In the long term, protein deficiency can lead to many health problems, including:
- Prolonged fatigue and weakness, reduced energy for daily activities.
- Thinning hair, brittle nails, and peeling skin reflect a deterioration in tissue structure.
- Fluid imbalance can lead to swelling in the legs, feet, or abdomen.
- Loss of muscle mass and strength affects mobility and the ability to work.
- A weakened immune system makes the body more susceptible to infections and illnesses.
- Mood swings, irritability, or depression.
- Wounds heal slowly because proteins are essential for tissue repair.
3. Common sources of protein-rich foods

Pork and chicken are common sources of protein and many essential micronutrients for the body when prepared properly.
Protein is found in many different foods, but their nutritional value lies not only in the protein content but also in the accompanying nutrients. According to Harvard Health, good sources of protein include:
- Types of beans: Young soybeans, kidney beans, peas…
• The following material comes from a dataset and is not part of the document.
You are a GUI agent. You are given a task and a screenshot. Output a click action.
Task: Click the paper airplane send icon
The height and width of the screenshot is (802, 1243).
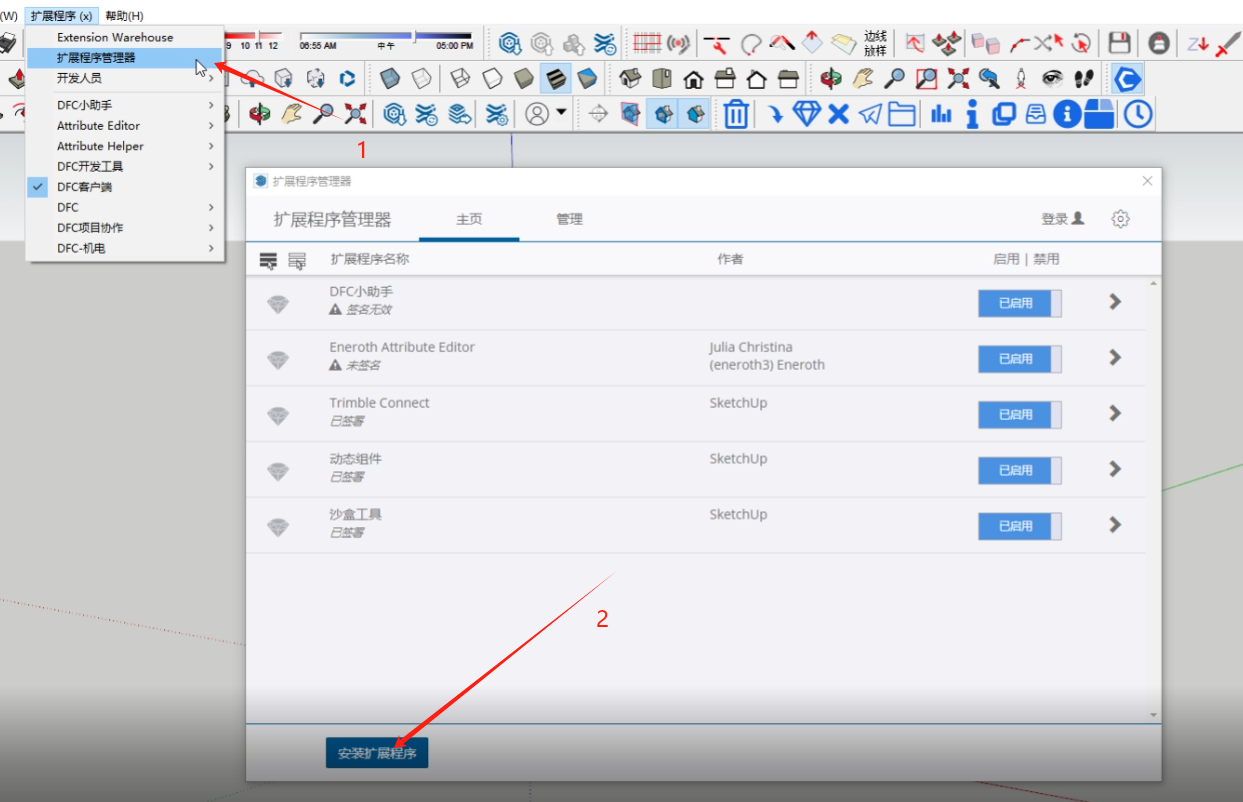871,114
- Nuts and seeds: Almonds, walnuts, pumpkin seeds, flax seeds, sesame seeds, chia seeds…
- Whole grains: Wheat, quinoa, brown rice, oats, buckwheat…
- Vegetables: Corn, broccoli, asparagus, Brussels sprouts…
- Animal protein: Chicken, eggs, beef, pork, lamb…
Of these, chicken and pork are two of the most commonly consumed, easily accessible, and frequently compared types of meat.
3.1 Chicken: A source of lean protein and low in calories.
Chicken is one of the most popular meats, easy to prepare and suitable for many diets. Besides protein, chicken also provides many important micronutrients such as niacin, selenium, phosphorus, and vitamins B6 and B12 – nutrients essential for energy production, DNA synthesis, and brain health.
According to the U.S. National Institutes of Health (NIH), protein from chicken meat is classified as a high-quality complete protein, providing all 20 amino acids, including 9 essential amino acids that the body cannot synthesize on its own.
A major advantage of chicken is its low calorie content but high protein content. On average, 100 grams of cooked chicken provides about 31 grams of protein, which helps create a feeling of fullness, supports weight management, and maintains healthy muscle mass.
Regarding preparation methods, experts recommend prioritizing the following:
- Boiled or steamed chicken.
- Grilled chicken.
- Chicken stir-fries with just the right amount of oil, combined with vegetables...
Conversely, you should limit your consumption of deep-fried chicken, heavily marinated chicken, or processed chicken products.
3.2 Pork: A complete protein source rich in B vitamins
Pork is a widely consumed red meat, particularly popular in East Asian countries. Many familiar products such as bacon, ham, sausages, and cold cuts are derived from pork.
According to experts, 100 grams of cooked pork provides approximately 25.7 grams of protein, along with all nine essential amino acids needed for growth and maintenance. Healthline states that pork is one of the most complete sources of protein in the diet.
Besides protein, pork is also rich in B vitamins, which play an important role in cell function and development. Some studies show that pork can help protect muscle mass after exercise and contribute to improved athletic performance.
However, the World Health Organization (WHO) warns that processed pork products such as sausages, bacon, or ham may increase the risk of cancer if consumed regularly.
4. So, which is better for protein, chicken or pork?
Nutritionally, both chicken and pork are high-quality sources of protein, providing essential micronutrients for the body. The choice of which type of meat is more suitable largely depends on personal taste, eating habits, cultural factors, and health goals.
However, thanks to its higher protein content and lower calorie count, chicken is often considered a healthier option for those looking to increase their protein intake while still managing their weight.
Ultimately, the important thing is not just choosing chicken or pork, but also the cooking method and the appropriate amount to consume within the overall daily diet.